_INFORMATION SUPPLIED_:
_ _ _ _ _ _ _
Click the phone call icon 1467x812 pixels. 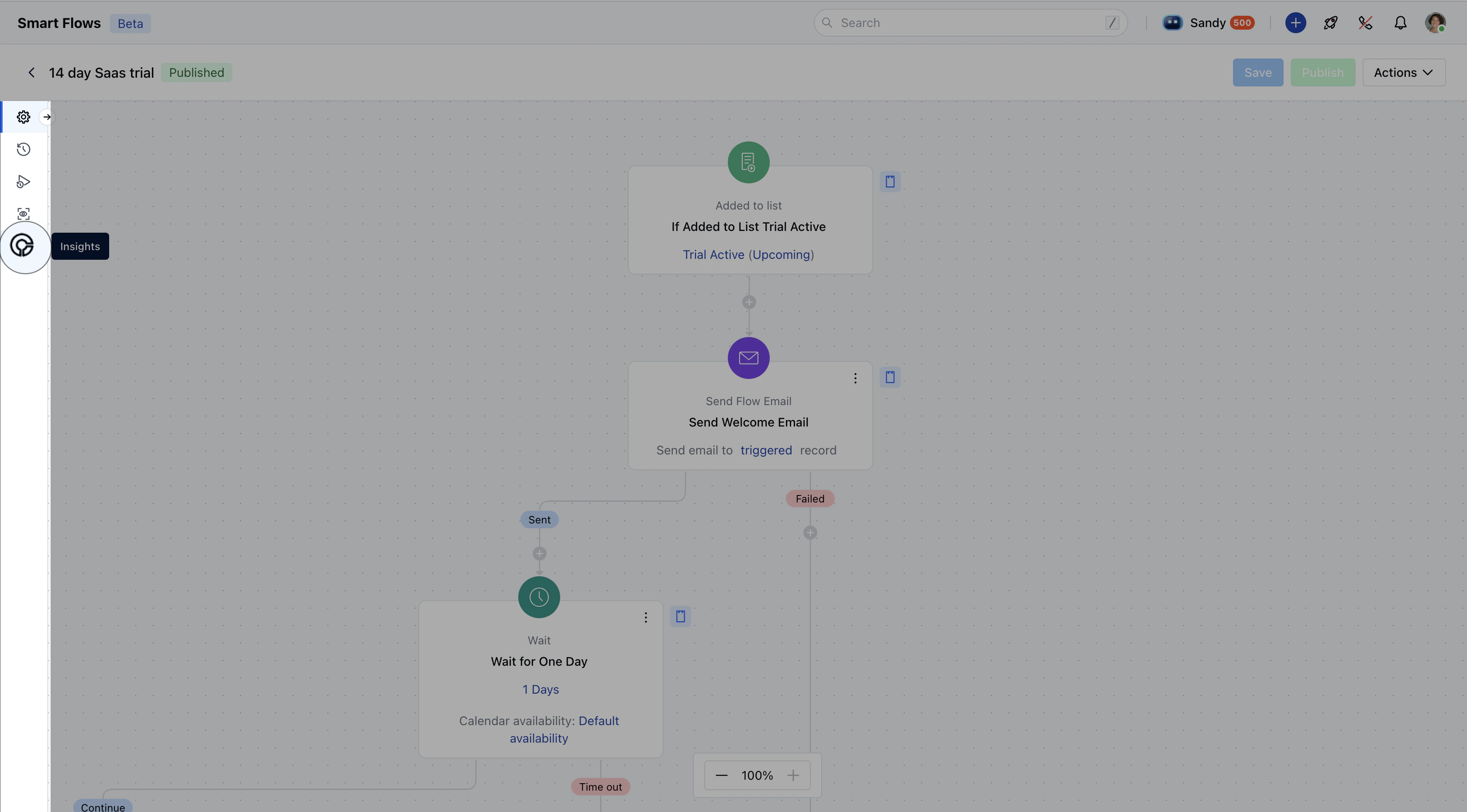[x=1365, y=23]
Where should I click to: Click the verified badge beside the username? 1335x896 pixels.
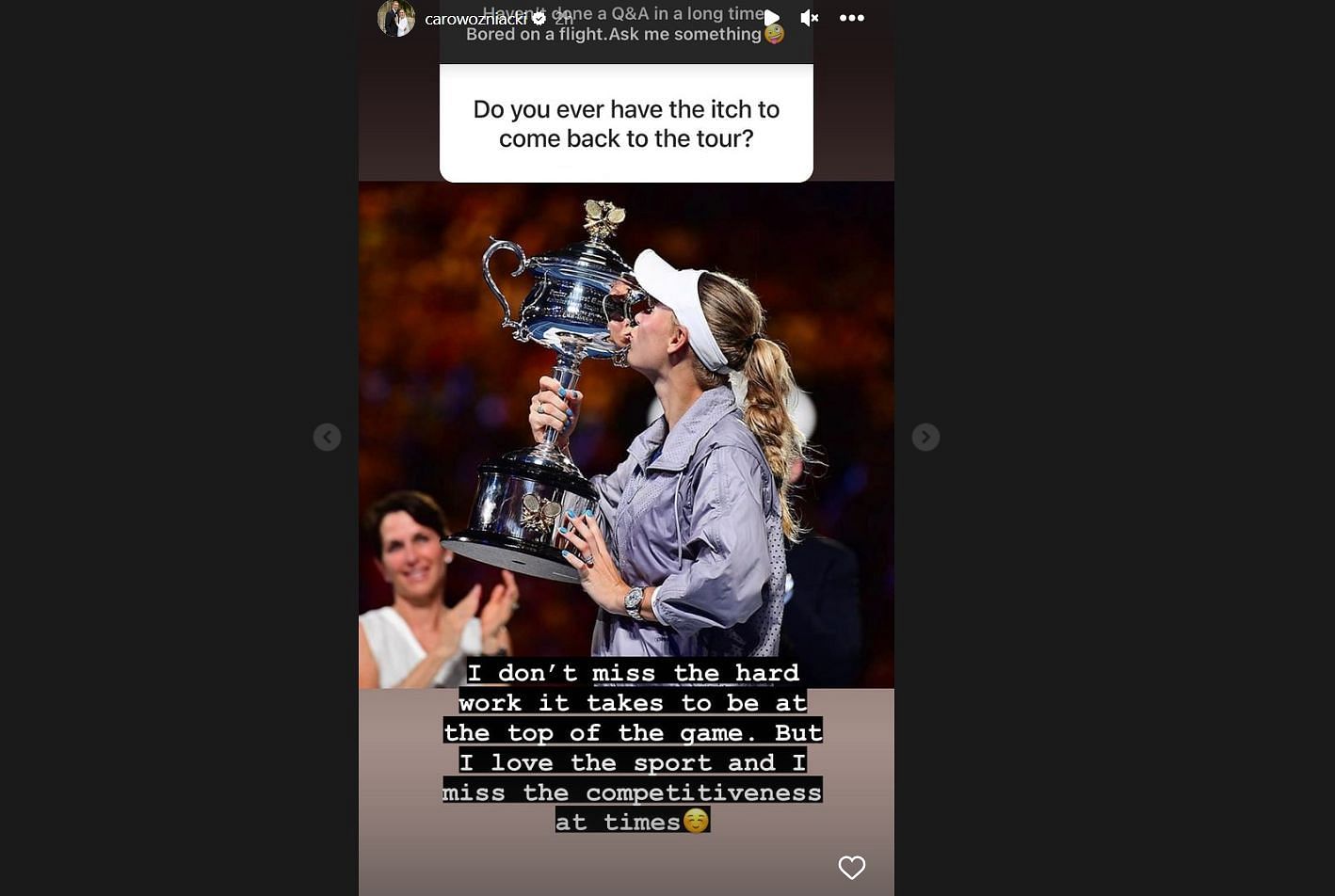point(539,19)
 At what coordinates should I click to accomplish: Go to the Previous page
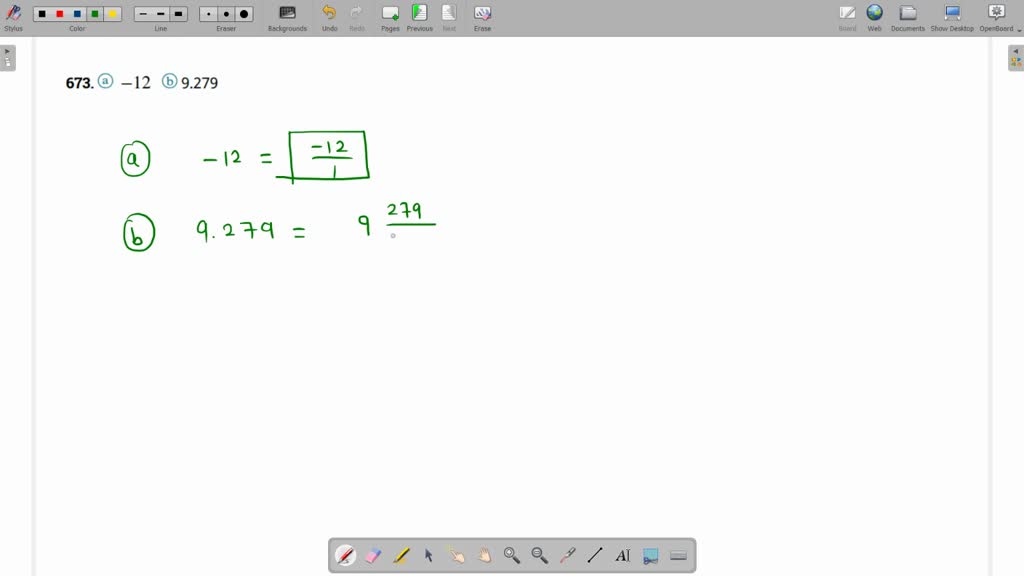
_ _ _ _ _ _ _
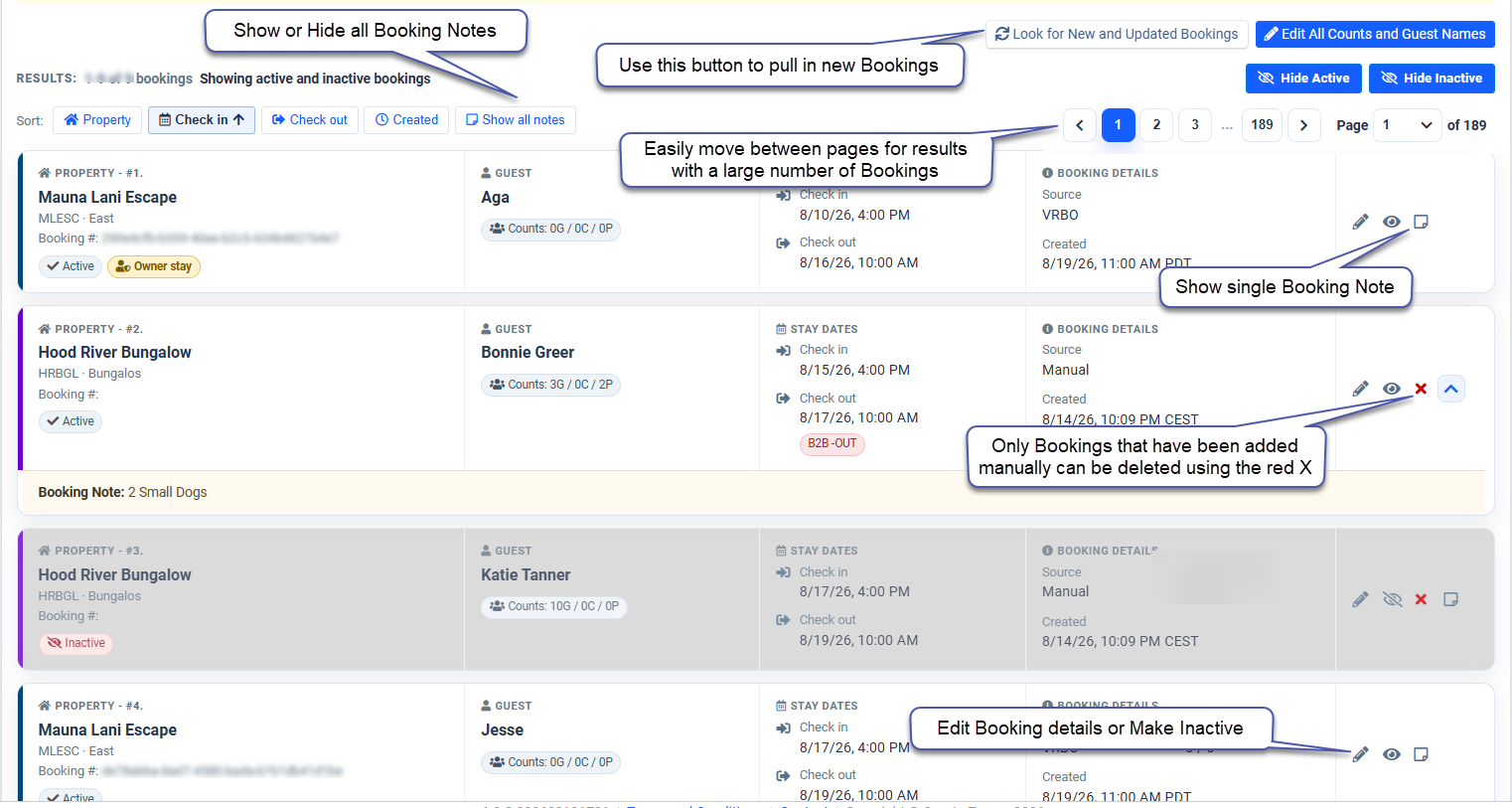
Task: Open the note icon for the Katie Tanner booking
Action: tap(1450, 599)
_ _ _ _ _ _ _
_GIVEN PROBLEM_: Rewrite the items from the line with "Where should I" to the line with "point(539,19)", requests included, and raise each answer coordinate by 74. Leave out the pictures.

_SOLUTION TO THIS PROBLEM_:
Where should I click to: Click the verified badge beside the username? 1335x896 pixels.
point(613,93)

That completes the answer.